When I spoke with both survivors and the volunteers who had tried to help them three months later, the sense of trauma, among the victims and the volunteers, was palpable. People tended to repeat their stories over and over, sometimes glancing anxiously over their shoulder at the Gulf nearby as if nervous they might reignite its anger.

No one in the path of the barges survived. I met people who suspected their friends were still flattened underneath these twisted hulks where they came to rest a half mile inland. Given the smell of death that surrounded them, I suppose they were right.

But even early this year, there were reports that at least 200 unidentified bodies were still being held in refrigerator trucks in Mississippi. The truth is that nobody knows how many died and how many disappeared, because like anywhere in the U.S., the poor, the illegal, the undocumented, the messed-up are not counted well.
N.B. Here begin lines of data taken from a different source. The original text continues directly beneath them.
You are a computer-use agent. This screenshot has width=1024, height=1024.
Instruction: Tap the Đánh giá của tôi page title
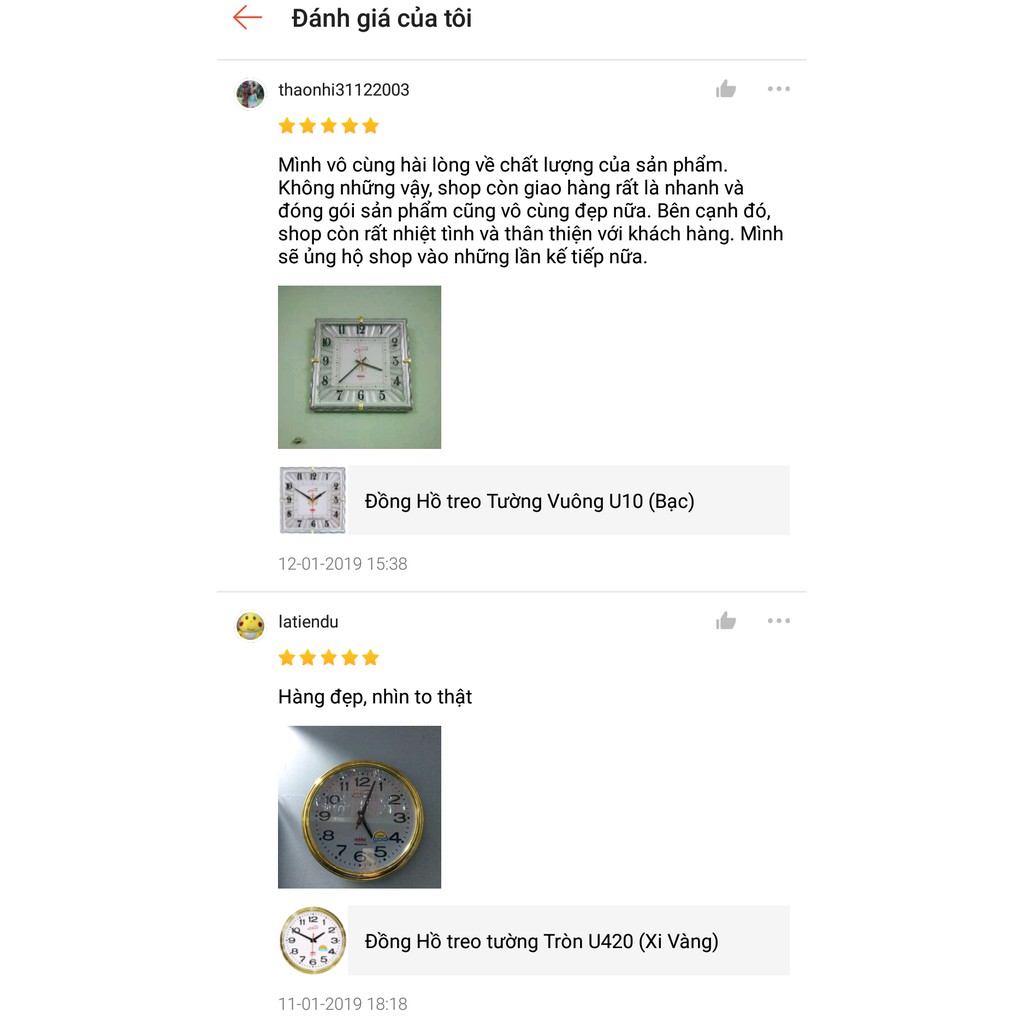(x=381, y=18)
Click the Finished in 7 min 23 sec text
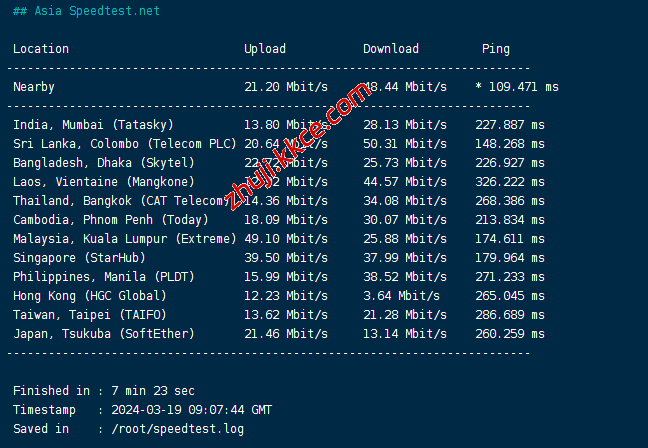This screenshot has width=648, height=448. 104,391
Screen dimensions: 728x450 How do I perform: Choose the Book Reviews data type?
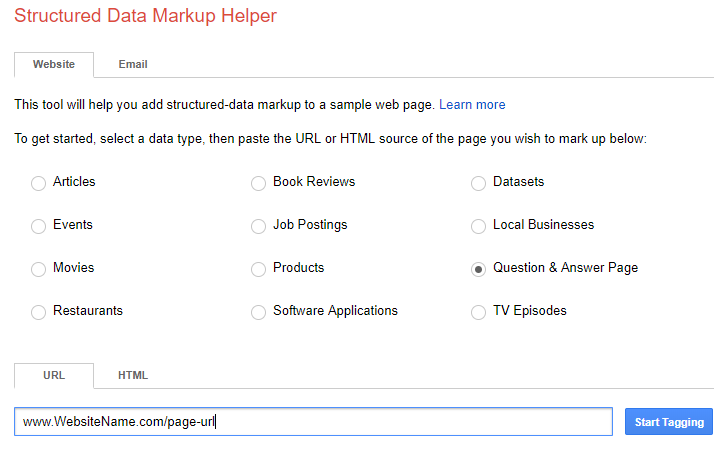tap(259, 183)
Some people swam to their survival. Some had tied themselves to trees, cars, houses, anything that might hold, and were able to avoid drowning as the giant wave washed over them. But for many, the killing blow came from the other direction -- Back Bay -- where the storm viciously had them surrounded. Here, another 30-foot wave rushed in from the opposite direction of the Gulf surge. The two killer waves met over East Biloxi, exploding every structure at their epicenter.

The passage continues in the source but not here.